* **Material provided**
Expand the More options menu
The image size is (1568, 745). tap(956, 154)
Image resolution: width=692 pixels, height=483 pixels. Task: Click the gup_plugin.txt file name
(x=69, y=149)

--

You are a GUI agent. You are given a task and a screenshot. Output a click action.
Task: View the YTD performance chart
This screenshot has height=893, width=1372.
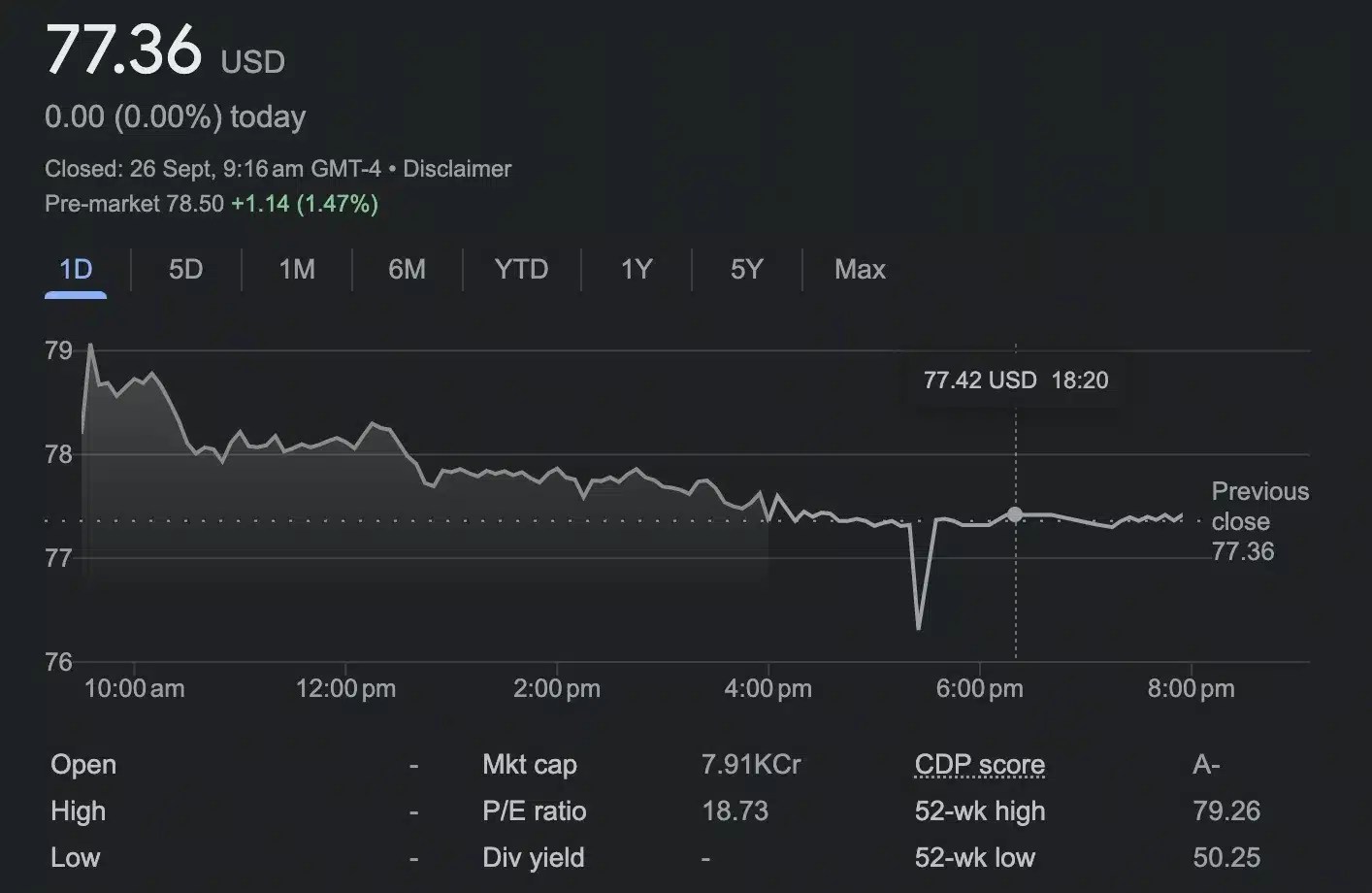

* **What the task requires**
Find and copy every line in the entries above where the string "screenshot" occurs.

* **Response**
You are a GUI agent. You are given a task and a screenshot. Output a click action.
This screenshot has height=893, width=1372.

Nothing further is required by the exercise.